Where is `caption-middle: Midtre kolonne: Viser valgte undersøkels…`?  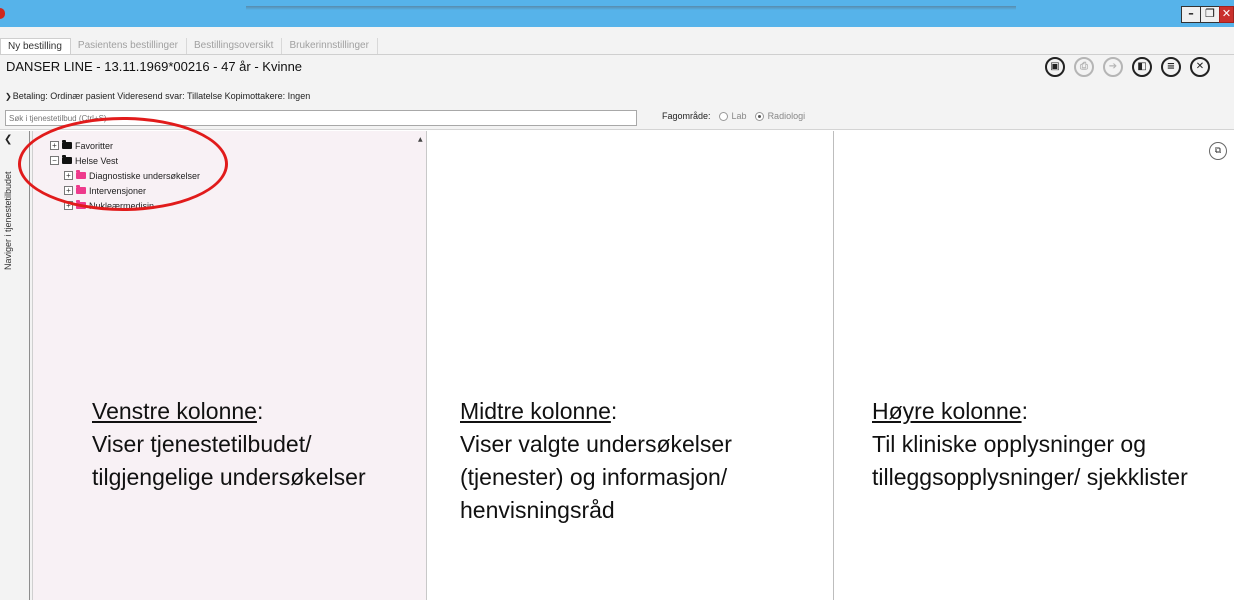 caption-middle: Midtre kolonne: Viser valgte undersøkels… is located at coordinates (645, 461).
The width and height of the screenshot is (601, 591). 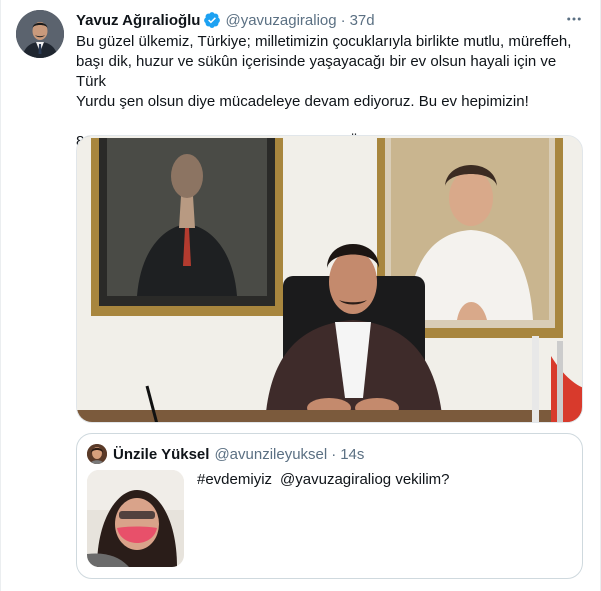 I want to click on quoted-tweet-timestamp: 14s, so click(x=352, y=454).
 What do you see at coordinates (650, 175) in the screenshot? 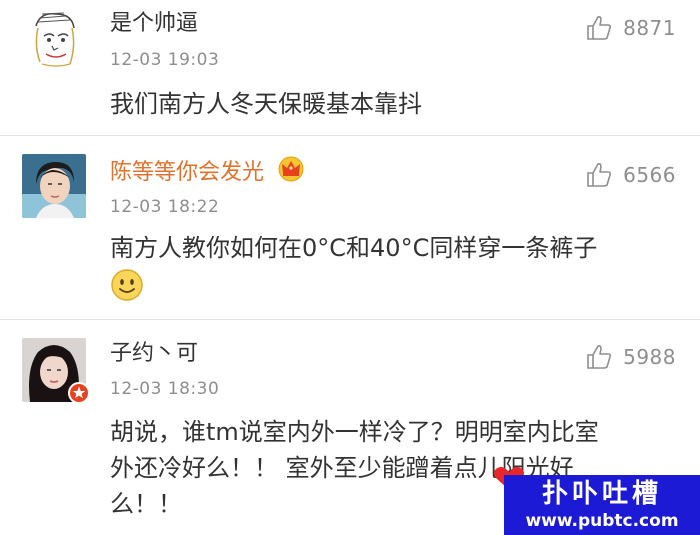
I see `like-count: 6566` at bounding box center [650, 175].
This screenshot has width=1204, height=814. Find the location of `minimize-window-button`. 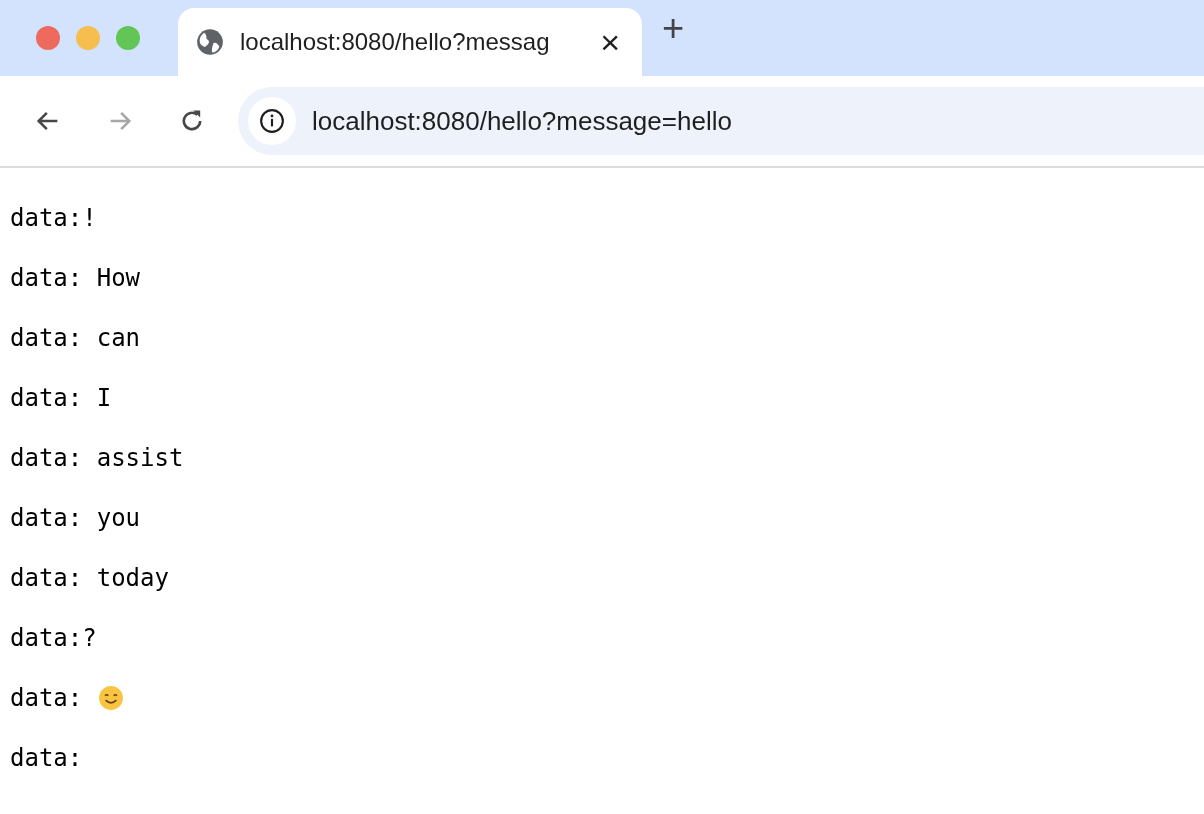

minimize-window-button is located at coordinates (88, 38).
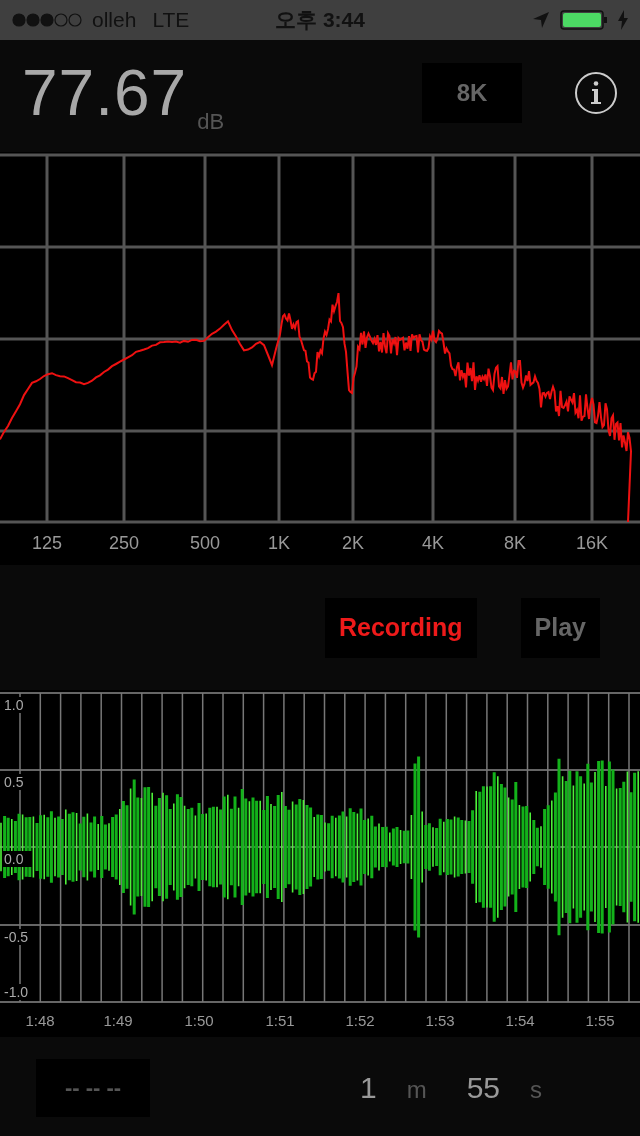 This screenshot has width=640, height=1136. What do you see at coordinates (47, 544) in the screenshot?
I see `frequency-label: 125` at bounding box center [47, 544].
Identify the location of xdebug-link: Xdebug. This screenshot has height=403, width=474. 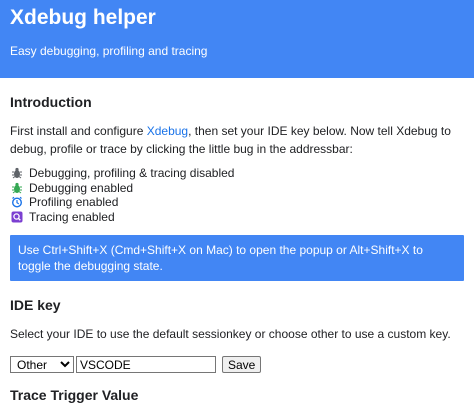
(168, 131).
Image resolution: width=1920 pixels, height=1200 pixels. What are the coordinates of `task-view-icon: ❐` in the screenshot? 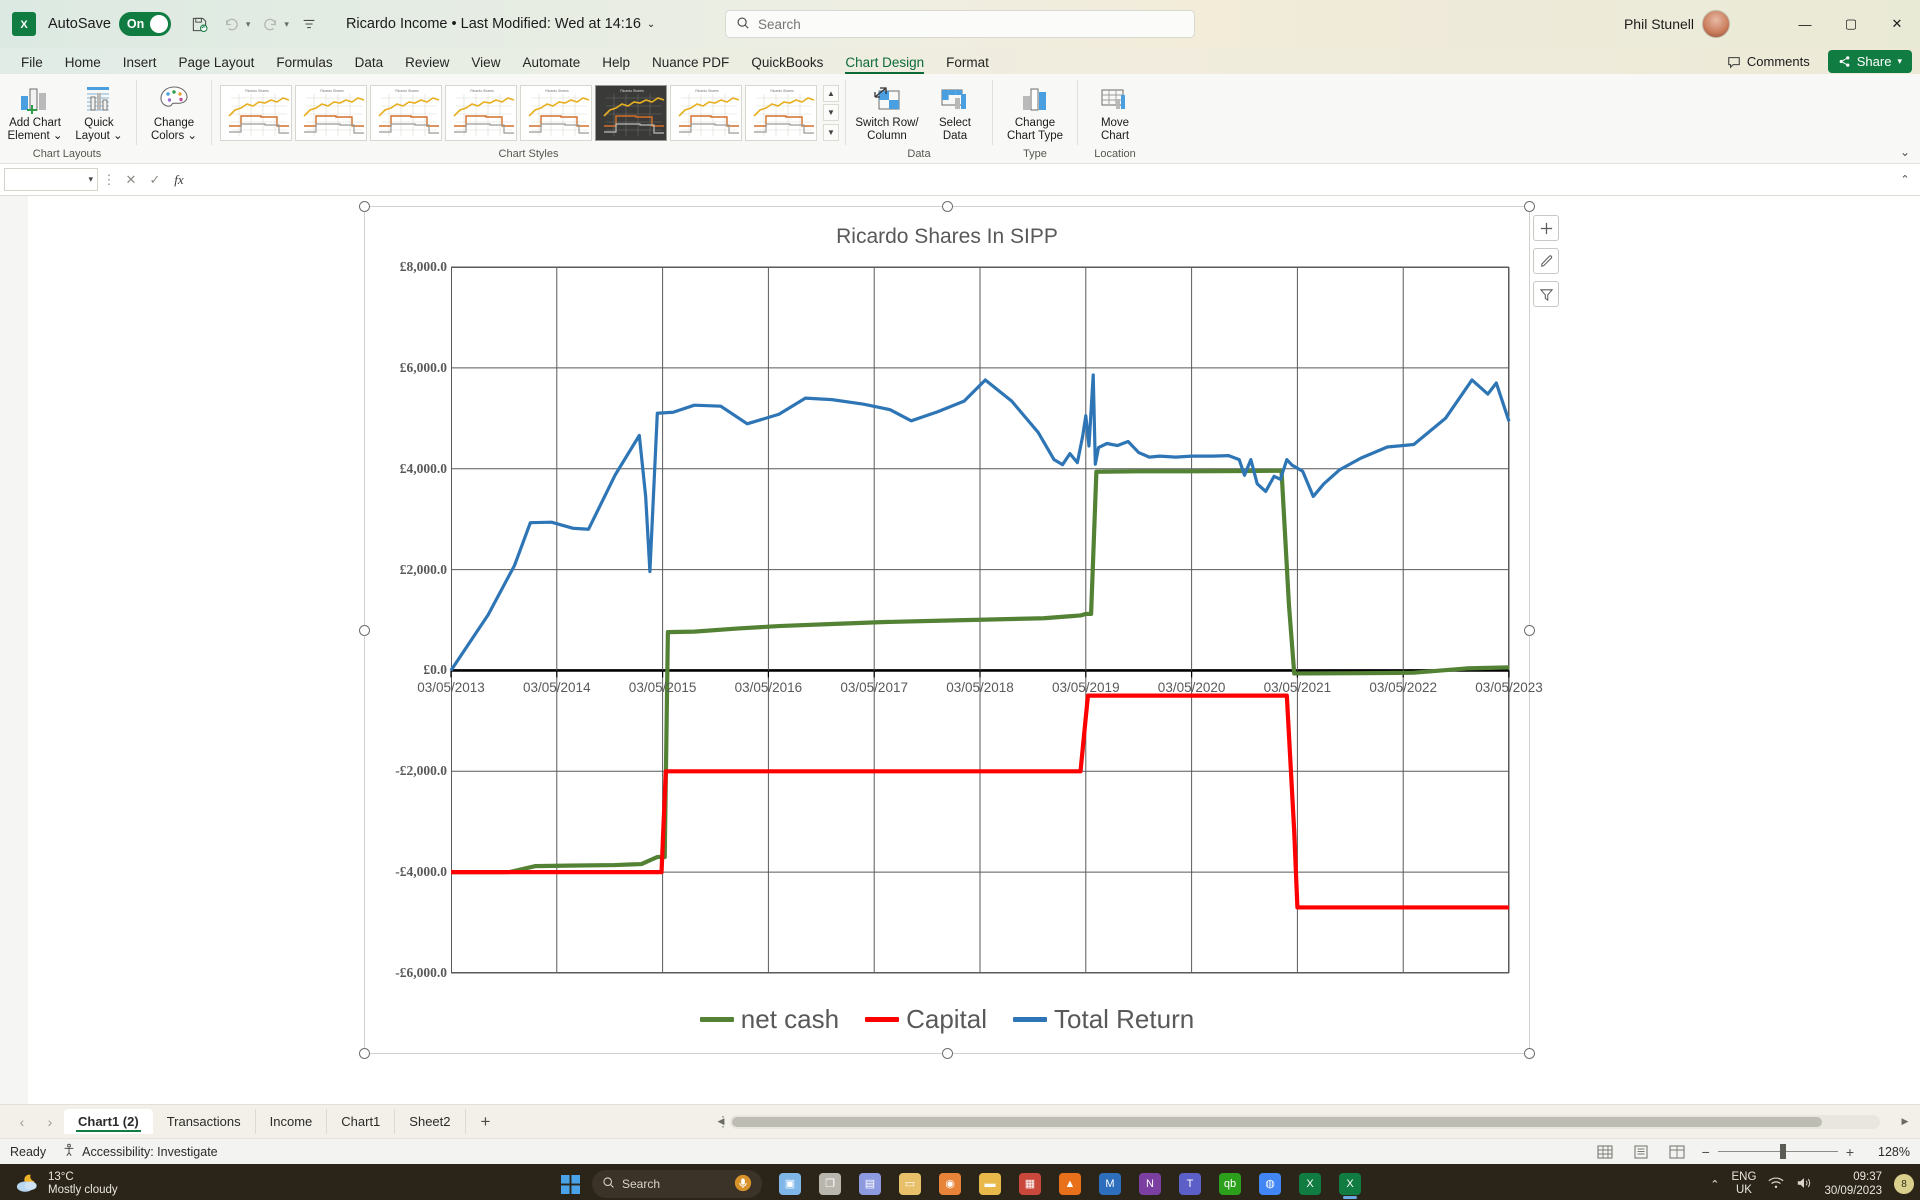 It's located at (830, 1184).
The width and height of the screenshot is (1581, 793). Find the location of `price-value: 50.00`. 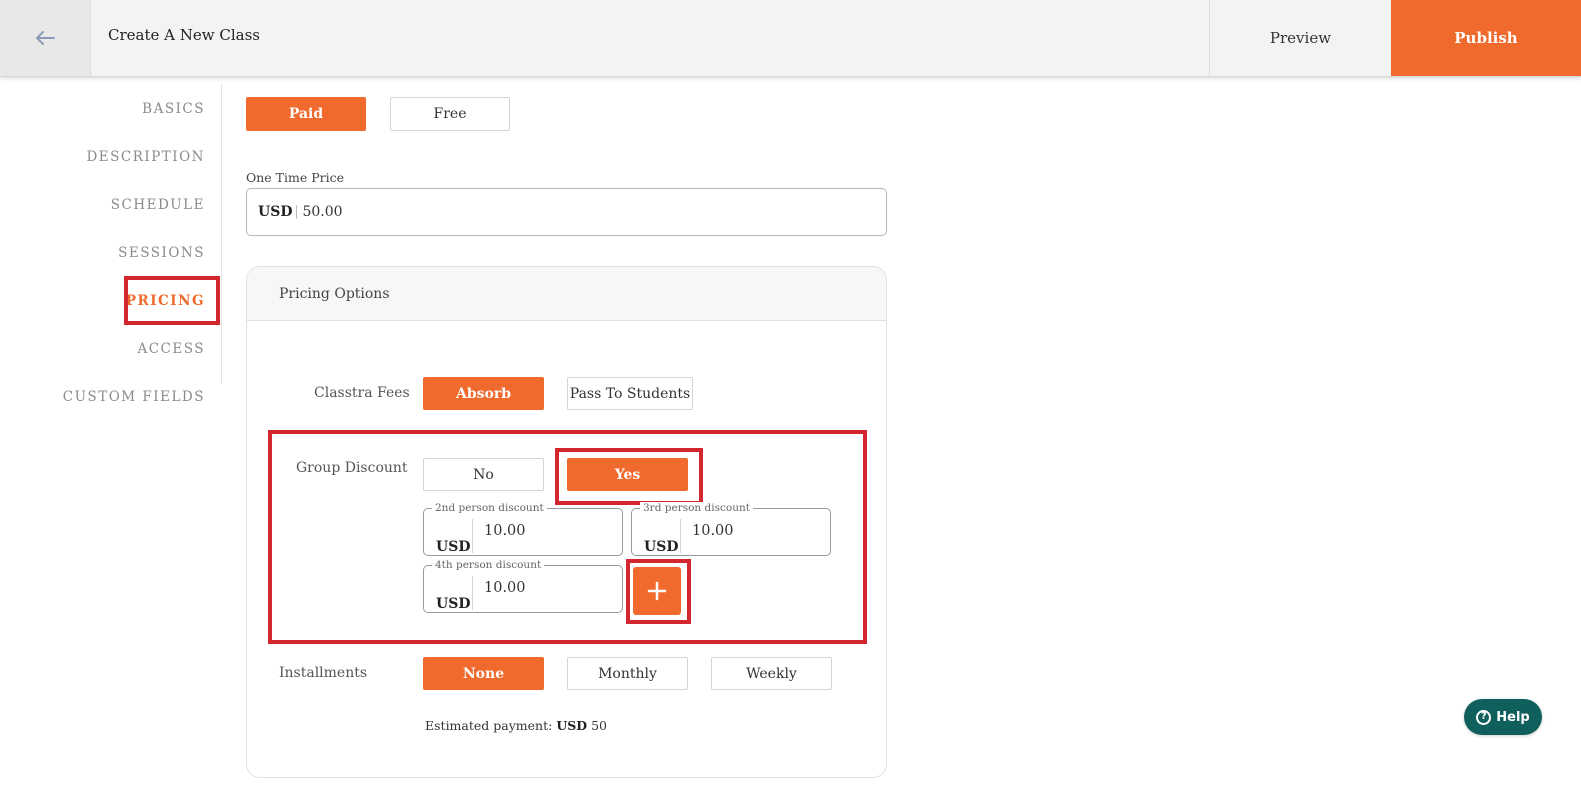

price-value: 50.00 is located at coordinates (322, 212).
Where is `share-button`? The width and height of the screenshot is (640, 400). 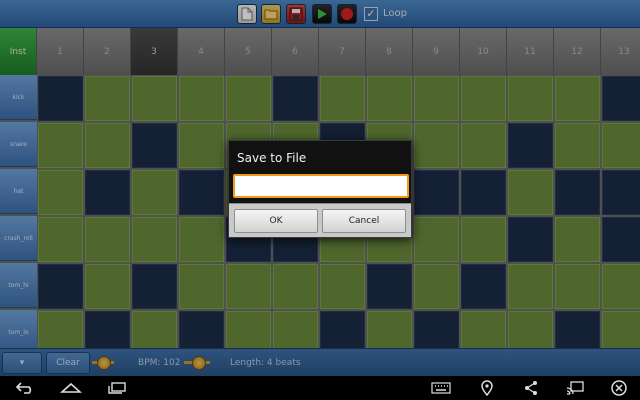
share-button is located at coordinates (531, 388).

##########

## REQUEST
Starting at the line with "This screenshot has width=1204, height=814." and ending after the line with "(168, 131).", copy those rows unchanged, leaving out the pictures.

## EXERCISE SOLUTION
This screenshot has width=1204, height=814. Find the location of `minimize-window-button`. 

minimize-window-button is located at coordinates (88, 38).
 This screenshot has width=640, height=1136. What do you see at coordinates (47, 544) in the screenshot?
I see `frequency-label: 125` at bounding box center [47, 544].
Identify the location of xdebug-link: Xdebug. This screenshot has height=403, width=474. 
(168, 131).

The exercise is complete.